The Biased Oracle: Assessing LLMs' Understandability and Empathy in Medical Diagnoses

TL;DR

The paper investigates how large language models communicate medical diagnoses by measuring understandability via readability metrics and empathy via an LLM-as-a-Judge against human judgments. It designs 156 prompts spanning diverse demographics and six scenarios across obesity, pancreatic cancer, Alzheimer's, and ischemic heart disease. The work finds that GPT-4o and Claude-3.7 produce explanations that vary with patient education and demographic group, often becoming overly complex, and exhibit affective empathy biases; cognitive empathy remains relatively stable. It also reveals biases in LLM-based empathy judgments and notable differences between model and human assessments, underscoring the need for calibrated, bias-aware deployment in patient communication.

Abstract

Large language models (LLMs) show promise for supporting clinicians in diagnostic communication by generating explanations and guidance for patients. Yet their ability to produce outputs that are both understandable and empathetic remains uncertain. We evaluate two leading LLMs on medical diagnostic scenarios, assessing understandability using readability metrics as a proxy and empathy through LLM-as-a-Judge ratings compared to human evaluations. The results indicate that LLMs adapt explanations to socio-demographic variables and patient conditions. However, they also generate overly complex content and display biased affective empathy, leading to uneven accessibility and support. These patterns underscore the need for systematic calibration to ensure equitable patient communication. The code and data are released: https://github.com/Jeffateth/Biased_Oracle

Figures (7)

• Figure 1: Evaluation framework for LLM-based medical diagnoses, assessing understandability (readability metrics) and (affective and cognitive) empathy (LLM vs. human judgment) across diverse demographic profiles.
• Figure 2: Understandability analysis of GPT and Claude outputs across readability metrics and demographics (a–d). Higher grade-level indices indicate greater complexity. Bars show Means; error bars denote $\pm$ 95% confidence intervals (CIs).
• Figure 3: Affective and cognitive empathy scores by (a) age group, (b) medical diagnosis, (c) education level, (d) geographical group, and (e) gender. Abbreviations (plots b,c): PanCan = Pancreatic cancer; CIHD = Chronic Ischemic Heart Disease; Obes = Obesity; Alz = Alzheimer's disease; HS = High school diploma or lower; Univ = University degree; Med = Medical degree.
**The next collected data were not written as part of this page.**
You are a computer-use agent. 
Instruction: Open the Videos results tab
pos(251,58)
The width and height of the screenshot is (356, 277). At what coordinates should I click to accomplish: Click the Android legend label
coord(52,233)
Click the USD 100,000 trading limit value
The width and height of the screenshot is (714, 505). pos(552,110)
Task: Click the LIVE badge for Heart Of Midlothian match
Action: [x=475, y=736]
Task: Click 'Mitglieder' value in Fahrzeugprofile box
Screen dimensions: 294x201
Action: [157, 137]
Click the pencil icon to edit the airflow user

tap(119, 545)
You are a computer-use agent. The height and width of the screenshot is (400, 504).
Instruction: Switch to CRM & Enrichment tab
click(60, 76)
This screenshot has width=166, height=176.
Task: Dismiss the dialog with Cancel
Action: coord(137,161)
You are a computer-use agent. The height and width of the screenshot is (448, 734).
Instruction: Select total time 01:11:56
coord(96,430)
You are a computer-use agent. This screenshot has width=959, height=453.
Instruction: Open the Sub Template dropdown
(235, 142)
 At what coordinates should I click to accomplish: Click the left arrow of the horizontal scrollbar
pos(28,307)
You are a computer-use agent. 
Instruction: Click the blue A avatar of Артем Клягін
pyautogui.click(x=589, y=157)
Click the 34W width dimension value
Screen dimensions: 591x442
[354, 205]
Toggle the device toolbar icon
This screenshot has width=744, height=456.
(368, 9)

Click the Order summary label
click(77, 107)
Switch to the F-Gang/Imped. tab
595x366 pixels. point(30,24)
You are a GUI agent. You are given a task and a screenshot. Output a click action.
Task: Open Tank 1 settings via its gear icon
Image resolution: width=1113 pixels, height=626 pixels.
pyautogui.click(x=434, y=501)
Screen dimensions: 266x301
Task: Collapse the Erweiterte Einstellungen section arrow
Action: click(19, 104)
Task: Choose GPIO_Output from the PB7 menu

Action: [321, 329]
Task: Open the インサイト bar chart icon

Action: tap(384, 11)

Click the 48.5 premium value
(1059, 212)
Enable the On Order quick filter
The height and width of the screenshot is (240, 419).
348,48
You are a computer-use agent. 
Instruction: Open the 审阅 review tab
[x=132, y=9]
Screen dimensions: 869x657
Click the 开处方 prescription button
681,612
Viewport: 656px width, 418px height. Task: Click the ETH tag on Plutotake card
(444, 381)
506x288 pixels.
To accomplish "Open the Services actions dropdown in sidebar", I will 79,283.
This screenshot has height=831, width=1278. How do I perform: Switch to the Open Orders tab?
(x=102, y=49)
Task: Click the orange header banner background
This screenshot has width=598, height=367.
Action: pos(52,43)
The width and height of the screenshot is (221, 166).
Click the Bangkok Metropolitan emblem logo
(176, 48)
Legend abbreviations (all panels): C$\rightarrow$C = Claude response rated by Claude; C$\rightarrow$G = Claude response rated by GPT; G$\rightarrow$C = GPT response rated by Claude; G$\rightarrow$G = GPT response rated by GPT. Bars show Means; error bars denote 95% CIs. Panel (e) shows Female$-$Male mean differences (positive = higher scores for females).
• Figure 4: Human vs. LLM empathy ratings on GPT-generated responses across demographic groups. Bars show mean scores; error bars denote 95% CIs.
• Figure 5: Model bias vs. human rating variability on GPT-generated responses.